■ WORK REQUEST ■
Find and return every line of the data that contains the word "info".

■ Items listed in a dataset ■
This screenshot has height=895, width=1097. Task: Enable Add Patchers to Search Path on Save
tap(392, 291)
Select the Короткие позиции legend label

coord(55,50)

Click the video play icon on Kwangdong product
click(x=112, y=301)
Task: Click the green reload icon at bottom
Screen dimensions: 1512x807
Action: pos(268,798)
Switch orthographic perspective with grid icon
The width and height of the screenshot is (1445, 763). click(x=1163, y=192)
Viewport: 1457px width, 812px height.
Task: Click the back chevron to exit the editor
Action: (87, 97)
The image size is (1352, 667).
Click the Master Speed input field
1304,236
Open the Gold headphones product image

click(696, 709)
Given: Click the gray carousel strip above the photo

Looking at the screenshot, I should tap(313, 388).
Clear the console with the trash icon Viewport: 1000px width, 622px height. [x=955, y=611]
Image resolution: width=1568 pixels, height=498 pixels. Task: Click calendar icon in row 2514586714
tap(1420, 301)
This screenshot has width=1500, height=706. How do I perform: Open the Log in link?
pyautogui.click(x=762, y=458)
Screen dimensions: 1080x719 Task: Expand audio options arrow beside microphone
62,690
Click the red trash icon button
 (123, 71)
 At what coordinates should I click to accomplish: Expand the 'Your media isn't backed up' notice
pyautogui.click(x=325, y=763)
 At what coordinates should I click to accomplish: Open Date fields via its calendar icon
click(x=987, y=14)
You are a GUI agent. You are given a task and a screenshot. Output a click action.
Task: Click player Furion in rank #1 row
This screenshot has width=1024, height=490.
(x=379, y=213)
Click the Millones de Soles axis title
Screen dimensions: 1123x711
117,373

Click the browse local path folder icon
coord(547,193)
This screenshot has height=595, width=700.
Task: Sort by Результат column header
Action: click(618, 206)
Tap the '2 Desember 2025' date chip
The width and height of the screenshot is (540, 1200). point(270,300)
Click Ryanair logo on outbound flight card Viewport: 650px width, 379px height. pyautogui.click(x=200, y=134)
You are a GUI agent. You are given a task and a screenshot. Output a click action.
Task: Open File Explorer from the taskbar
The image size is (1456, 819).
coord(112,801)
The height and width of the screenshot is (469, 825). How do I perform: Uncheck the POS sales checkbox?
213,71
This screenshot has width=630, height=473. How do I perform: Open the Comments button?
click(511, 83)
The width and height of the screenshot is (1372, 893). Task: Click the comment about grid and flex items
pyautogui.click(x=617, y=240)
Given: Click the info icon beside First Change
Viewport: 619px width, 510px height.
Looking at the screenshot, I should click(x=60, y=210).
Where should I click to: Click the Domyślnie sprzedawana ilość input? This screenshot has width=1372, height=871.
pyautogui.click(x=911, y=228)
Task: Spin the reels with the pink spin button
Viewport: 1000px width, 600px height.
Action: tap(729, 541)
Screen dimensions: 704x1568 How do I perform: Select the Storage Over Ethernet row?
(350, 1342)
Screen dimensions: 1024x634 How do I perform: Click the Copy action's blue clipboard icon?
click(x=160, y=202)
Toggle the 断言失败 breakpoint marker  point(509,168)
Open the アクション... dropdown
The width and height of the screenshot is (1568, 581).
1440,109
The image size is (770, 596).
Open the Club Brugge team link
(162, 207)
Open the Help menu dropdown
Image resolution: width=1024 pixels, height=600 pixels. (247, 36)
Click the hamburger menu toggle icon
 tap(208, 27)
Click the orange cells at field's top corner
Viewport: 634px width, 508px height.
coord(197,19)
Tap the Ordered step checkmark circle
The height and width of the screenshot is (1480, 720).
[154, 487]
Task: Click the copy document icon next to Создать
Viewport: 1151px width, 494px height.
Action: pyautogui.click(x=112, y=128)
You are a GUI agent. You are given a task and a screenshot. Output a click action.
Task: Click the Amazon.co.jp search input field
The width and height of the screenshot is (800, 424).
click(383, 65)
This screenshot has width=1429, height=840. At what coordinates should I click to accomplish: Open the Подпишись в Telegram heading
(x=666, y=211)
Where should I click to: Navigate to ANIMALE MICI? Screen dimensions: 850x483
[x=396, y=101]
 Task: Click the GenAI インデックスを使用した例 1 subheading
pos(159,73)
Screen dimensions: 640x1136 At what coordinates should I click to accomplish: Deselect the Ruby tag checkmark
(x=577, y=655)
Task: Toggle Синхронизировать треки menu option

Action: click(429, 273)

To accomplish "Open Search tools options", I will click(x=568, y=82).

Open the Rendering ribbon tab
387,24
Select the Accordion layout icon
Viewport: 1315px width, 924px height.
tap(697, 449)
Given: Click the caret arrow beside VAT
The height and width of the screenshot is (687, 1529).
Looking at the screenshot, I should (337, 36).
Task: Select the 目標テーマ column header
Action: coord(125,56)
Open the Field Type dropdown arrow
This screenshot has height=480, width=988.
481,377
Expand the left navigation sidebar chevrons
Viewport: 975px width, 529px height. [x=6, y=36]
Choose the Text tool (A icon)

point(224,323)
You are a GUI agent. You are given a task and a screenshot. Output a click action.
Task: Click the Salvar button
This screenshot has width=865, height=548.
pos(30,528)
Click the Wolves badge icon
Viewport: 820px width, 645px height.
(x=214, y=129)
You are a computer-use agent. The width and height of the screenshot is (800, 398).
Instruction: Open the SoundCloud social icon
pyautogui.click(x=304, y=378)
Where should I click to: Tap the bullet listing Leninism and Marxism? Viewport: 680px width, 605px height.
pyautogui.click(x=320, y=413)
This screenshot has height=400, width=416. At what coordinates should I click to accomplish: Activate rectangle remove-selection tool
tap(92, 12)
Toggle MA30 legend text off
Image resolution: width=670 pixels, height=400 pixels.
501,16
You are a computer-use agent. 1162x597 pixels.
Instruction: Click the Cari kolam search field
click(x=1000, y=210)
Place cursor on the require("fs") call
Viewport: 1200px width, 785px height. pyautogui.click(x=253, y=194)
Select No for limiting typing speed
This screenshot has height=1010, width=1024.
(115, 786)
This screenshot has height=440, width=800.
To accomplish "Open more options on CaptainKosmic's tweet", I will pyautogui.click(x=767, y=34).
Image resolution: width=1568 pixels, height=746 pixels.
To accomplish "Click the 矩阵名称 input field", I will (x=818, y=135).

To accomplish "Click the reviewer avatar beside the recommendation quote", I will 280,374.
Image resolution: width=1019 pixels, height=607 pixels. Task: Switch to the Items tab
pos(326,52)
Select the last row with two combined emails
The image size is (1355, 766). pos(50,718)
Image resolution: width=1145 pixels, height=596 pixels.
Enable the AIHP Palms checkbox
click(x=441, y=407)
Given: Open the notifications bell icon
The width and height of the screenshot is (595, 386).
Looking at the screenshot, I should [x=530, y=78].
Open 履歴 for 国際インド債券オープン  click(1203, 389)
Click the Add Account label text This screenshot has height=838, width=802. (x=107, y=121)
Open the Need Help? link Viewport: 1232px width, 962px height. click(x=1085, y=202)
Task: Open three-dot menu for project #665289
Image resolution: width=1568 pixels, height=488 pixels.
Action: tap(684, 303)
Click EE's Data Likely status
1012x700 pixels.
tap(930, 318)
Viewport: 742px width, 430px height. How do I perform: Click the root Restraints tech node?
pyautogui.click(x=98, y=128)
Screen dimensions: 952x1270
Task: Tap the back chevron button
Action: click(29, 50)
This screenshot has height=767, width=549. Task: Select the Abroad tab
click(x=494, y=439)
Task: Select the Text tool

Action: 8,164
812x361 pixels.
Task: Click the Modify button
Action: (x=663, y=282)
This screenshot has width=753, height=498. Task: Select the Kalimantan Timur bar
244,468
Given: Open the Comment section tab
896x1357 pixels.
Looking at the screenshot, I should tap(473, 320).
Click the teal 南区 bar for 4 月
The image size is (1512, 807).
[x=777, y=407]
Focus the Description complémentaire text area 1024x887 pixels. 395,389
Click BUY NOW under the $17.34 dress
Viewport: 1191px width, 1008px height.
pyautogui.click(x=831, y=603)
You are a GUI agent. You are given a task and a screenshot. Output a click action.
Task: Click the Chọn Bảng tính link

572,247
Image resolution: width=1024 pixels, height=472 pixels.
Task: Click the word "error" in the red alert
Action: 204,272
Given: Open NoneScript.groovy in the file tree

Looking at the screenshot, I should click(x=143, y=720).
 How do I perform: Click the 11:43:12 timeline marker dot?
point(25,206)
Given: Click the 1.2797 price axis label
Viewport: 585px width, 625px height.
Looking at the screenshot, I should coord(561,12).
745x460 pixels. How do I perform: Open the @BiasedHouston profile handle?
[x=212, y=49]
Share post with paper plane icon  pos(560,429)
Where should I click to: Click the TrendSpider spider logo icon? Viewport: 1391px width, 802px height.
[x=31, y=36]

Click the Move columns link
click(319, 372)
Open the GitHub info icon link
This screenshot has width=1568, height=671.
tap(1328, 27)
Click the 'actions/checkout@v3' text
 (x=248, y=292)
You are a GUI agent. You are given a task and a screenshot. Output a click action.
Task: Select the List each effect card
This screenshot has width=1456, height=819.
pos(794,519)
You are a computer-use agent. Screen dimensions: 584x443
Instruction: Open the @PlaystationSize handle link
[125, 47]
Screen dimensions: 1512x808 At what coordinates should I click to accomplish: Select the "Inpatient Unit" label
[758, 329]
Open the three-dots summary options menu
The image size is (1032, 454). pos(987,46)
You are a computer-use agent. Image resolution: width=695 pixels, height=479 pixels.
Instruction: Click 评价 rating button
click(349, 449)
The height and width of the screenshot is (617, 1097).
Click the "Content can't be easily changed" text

■ WRITTEN SOLUTION ■
Given: Click the info icon beside First Change
Open the GitHub info icon link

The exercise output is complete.